HEFA must get creative to attract market financing for higher education institutes; CSR-donation model doesn’t work

By: | Published: August 6, 2018 3:31 AM

While the government’s intention to move away from a grants-model for funding higher educational institutions—though the Centre insists the HEFA will arrange only extra-budgetary funds—sounds ideal, it is perhaps not well-founded.

Government funding bodies like Power Finance Corporation, LIC, the Housing and Urban Development Corporation Ltd and Nabard have expressed inability to fund the Higher Education Funding Agency (HEFA). (Representational photo: Reuters)

Government funding bodies like Power Finance Corporation, LIC, the Housing and Urban Development Corporation Ltd and Nabard have expressed inability to fund the Higher Education Funding Agency (HEFA) that has been tasked with providing no-/low-interest finance to IITs, IIITs, NITs, IISERs, IISc, central schools & Jawahar Navodaya Vidyalayas. HEFA, with a capital base of Rs 10,000 crore (Rs 6,000 crore from the Centre, Rs 600 from Canara Bank and the rest Rs 3,400 crore raised from corporate houses against equity in HEFA), is supposed to mobilise Rs 1 lakh crore by 2022 for infrastructure needs of educational institutions by leveraging funds from the market and supplementing it with CSR funds and donations. While the government’s intention to move away from a grants-model for funding higher educational institutions—though the Centre insists the HEFA will arrange only extra-budgetary funds—sounds ideal, it is perhaps not well-founded.
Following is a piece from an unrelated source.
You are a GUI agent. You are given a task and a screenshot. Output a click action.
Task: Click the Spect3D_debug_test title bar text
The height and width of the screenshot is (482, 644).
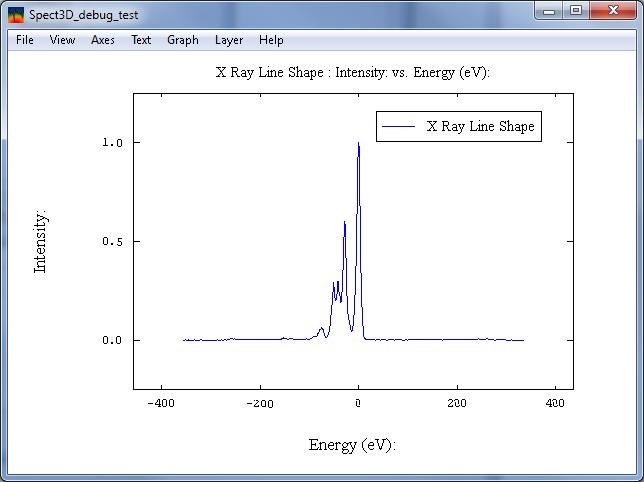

Sure, the institutes HEFA will finance are top-rung ones in India, but low- or zero-interest loans to them shouldn’t seem too attractive to the market. There may have substantive intangible returns, but locking in considerable capital with minuscule or no interest is a risk few financers would be keen on taking.

So, HEFA thus must fall back to CSR and donations. A CSR-dependent model—apart from the fundamental flaw that CSR, above a certain ticket size, is compulsory, and thus it is more an unfair impost than any real corporate philanthropy—doesn’t seem too feasible in the long run. Companies often decide on areas to which they will be channelising their CSR money on the basis of the value such activity is likely to return to them. For instance, a tyre-maker is likely to get better returns on CSR spend on HIV/AIDS awareness for truckers in India than it will from spends on, say, school education. Lukewarm interest from the market seems likelier than not for HEFA, and no amount of CSR and donations can offset that. One alternative before the government is to either keep funding higher education institutes through grants while encouraging them to actively seek donations, preferably from well-placed alumni, and deploy funds thus collected in investment instruments. Many top-notch American universities subsist on alumni contributions. Another is to link the financing to R&D returns, i.e. give financers a piece of the innovation pie at these institutes. The government and HEFA must get creative if the market is to see funding higher education as lucrative.